Principal-component-analysis (PCA) biplots of major oxides and trace elements (Fig. 8) indicate the relative compositional variability within the dataset depicted by the vectors (Greenacre 2010). The Woodford Shale and Sycamore Limestone occupy distinctly different fields (Fig. 8A), with the Sycamore Limestone displaying significantly greater compositional variability than the silica-rich Woodford Shale. Relative to the North American Shale Composite (NASC) and contemporaneous Appalachian Shale (e.g., Sunbury Shale; Rimmer 2004), samples from both the Woodford Shale and the Sycamore Limestone exhibit depletion in Al2O3 but enrichment in SiO2 (Fig. 8B). From the data illustrated in Figure 8, the siliciclastic fraction of the Sycamore Limestone is compositionally more similar to loess (both modern loess and ancient loessite) than to the NASC (Fig. 8B), especially in siltier layers that compose the upper part of the formation (avg. 85% SiO2; 6% Al2O3; Chemical Index of Alteration of 57–62). Elemental ratios of generally insoluble elements (Zr and Ti, Al oxides) are plotted vs. depth (Fig. 8C) for the Devonian–Mississippian Arbuckle location (Fig. 2, 4). For all three elemental ratios (Zr/TiO2, Zr/Al2O3, and TiO2/ Al2O3), values increase abruptly in the lower Sycamore, then return to values comparable to the Woodford but gradually increase again through the middle–upper Sycamore (Fig. 8C).

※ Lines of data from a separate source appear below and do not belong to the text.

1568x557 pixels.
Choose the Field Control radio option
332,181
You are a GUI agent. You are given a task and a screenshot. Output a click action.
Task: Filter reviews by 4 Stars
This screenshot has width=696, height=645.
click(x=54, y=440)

The geochemical data confirm the mineralogical evidence for detrital contributions to both the Sycamore Limestone and Woodford Shale. Intriguingly, neither unit overlaps with the North American Shale Composite or the Appalachian Shale, both of which exhibit much higher values of Al more typical of source material that is highly chemically weathered. Rather, both units—especially the Sycamore Limestone—exhibit a signature more similar to loess (Fig. 8B). The inflection in Zr and TiO2 with respect to Al2O3 (Zr/Ti O2, Zr/Al2O3, TiO2/Al2O3) in the basal Sycamore Limestone (Fig. 8C) is interpreted to reflect a possible excursion in provenance. These compositional data are independent of grain size, as evinced by the weak relationship (r2 < 0.07) between grain size and these elements (Supplemental File 4), as well as the negligible grain-size variation within each of the Sycamore and Woodford formations in general (Fig. 7).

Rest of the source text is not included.